Во-первых, при отсутствии ядерного этнического региона исчезает описанная выше проблема «двоевластия». Если бы на месте РСФСР был набор из 80 с лишним регионов с собственными лидерами, трудно представить, что кто-то из них смог набрать хотя бы толику влияния, которым пользовался Ельцин, бросая вызов Горбачеву. А без единого «очевидного» – хотя бы «по умолчанию» – лидера, представляющего население и территорию, не входящую в союзные республики, которые отведены этническим меньшинствам, у этих восьми десятков региональных лидеров возникли бы стимулы для а) соперничества друг с другом за статус такого представителя и/или б) сопротивления попыткам лидеров других регионов (или чьим-либо еще) приобрести неподобающее влияние. А это, в свою очередь, крайне снизило бы вероятность того, что любой из них смог бы приобрести достаточный авторитет, чтобы стать соперником Горбачева и восприниматься как его реальная альтернатива. Соответственно, каждый из этих восьмидесяти с лишним региональных лидеров территорий, не входящих в состав союзных республик, «закрепленных» за этническими меньшинствами, также представлял бы куда меньшую угрозу для Украины и других союзных республик, поскольку его возможности влиять на политику Центра были бы намного меньше.
Наконец – и это, пожалуй, важнее всего, – у Горбачева было бы намного больше возможностей действовать по принципу «разделяй и властвуй» в отношении оппозиции из российских регионов, играя на различиях региональных интересов, «подкупая» некоторых из них и договариваясь с ними по отдельности. Ведь есть немало оснований утверждать, что именно такими действиями Ельцину удалось остановить тенденции распада на границах РСФСР и сохранить целостность Российской Федерации: внутри самой России не было ядерного этнического региона, а существовало более 50 регионов без четкой этнической принадлежности (их точное количество со временем изменилось). Ельцин умело использовал разногласия между субъектами Российской Федерации, чтобы удержать их в ее составе (в частности, за счет «скроенных по индивидуальным меркам» двусторонних договоров), хотя и в ущерб правовым и другим формам государственного единообразия. У Горбачева же просто не было возможности прибегнуть к такой тактике: к середине 1991 года его личный авторитет, да и весь потенциал советского государства (в том числе финансовый), был слишком ослаблен из‐за противостояния с Россией.
Важная роль ядерного этнического региона в распаде СССР четко просматривается, если поместить эти события в международный контекст и сопоставить их с судьбами других этнофедераций.
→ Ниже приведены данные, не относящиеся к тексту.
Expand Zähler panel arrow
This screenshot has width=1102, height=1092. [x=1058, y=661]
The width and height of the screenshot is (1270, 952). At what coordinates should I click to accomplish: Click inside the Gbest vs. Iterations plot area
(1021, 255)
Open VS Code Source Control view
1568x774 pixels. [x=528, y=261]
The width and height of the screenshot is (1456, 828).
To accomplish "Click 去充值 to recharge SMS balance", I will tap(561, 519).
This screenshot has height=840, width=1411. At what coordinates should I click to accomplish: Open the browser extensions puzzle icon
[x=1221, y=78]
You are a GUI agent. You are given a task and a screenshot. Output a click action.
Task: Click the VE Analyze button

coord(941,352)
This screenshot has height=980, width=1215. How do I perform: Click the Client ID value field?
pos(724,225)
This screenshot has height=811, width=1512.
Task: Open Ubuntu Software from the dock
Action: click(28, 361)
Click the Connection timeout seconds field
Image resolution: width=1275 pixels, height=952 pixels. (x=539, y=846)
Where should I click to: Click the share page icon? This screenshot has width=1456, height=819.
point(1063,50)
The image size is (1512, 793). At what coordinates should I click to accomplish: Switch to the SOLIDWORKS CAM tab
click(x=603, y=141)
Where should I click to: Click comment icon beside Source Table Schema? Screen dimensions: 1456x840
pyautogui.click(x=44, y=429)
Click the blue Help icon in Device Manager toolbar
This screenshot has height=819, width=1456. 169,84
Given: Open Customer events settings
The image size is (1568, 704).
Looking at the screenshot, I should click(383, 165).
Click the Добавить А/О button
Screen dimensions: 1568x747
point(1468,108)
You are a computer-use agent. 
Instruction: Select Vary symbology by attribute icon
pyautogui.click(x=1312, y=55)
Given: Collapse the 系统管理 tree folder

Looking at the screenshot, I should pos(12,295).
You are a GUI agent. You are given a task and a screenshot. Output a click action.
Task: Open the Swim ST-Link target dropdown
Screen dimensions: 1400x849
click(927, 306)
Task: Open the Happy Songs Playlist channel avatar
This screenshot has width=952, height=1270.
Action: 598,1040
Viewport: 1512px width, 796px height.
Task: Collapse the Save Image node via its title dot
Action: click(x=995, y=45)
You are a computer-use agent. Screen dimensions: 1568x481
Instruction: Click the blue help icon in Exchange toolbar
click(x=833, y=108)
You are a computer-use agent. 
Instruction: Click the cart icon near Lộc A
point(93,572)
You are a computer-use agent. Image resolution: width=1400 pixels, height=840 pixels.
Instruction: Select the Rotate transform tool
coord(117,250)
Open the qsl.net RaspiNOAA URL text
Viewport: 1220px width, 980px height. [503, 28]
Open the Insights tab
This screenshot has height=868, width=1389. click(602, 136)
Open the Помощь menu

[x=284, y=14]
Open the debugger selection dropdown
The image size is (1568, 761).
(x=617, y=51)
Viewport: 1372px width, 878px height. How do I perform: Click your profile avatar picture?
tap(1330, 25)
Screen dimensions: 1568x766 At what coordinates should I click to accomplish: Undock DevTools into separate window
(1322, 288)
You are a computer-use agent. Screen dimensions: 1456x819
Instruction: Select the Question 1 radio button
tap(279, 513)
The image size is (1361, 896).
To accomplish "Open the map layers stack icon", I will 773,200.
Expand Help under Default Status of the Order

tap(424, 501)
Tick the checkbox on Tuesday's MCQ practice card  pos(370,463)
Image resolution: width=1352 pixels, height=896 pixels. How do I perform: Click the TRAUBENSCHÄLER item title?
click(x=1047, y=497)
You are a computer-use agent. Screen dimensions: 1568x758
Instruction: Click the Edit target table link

Если рассматривать СССР в изоляции, можно найти множество других факторов, объясняющих его крушение, но изучение послевоенной истории всех этнофедеративных государств в совокупности делает понятным, насколько уязвим был Советский Союз в 1990–1991 годах из‐за своей этнофедеративной структуры.
В моих предыдущих работах была формулирована и объяснена методология анализа, здесь же ограничимся таблицей 1, куда включены все государства, отвечающие моему определению этнофедерализма и существовавшие в мире с момента окончания Второй мировой войны по 2020 год. Они разделены на две категории: те, что распались, и те, что сохранились. К распаду государства я отношу либо а) выход из него не менее половины субъектов этнофедерации (после чего трудно утверждать, что союз существует в прежнем виде), либо б) начало гражданской войны, длившейся как минимум год и вызвавшей прекращение деятельности нормальных государственных институтов по всей стране (а не просто введение чрезвычайного положения в какой-либо ее части). «Сохранение государства», в свою очередь, не равносильно сохранению этнофедерализма в соответствующей стране, но лишь означает, что государство не распалось, даже если утратило этнофедеративный характер.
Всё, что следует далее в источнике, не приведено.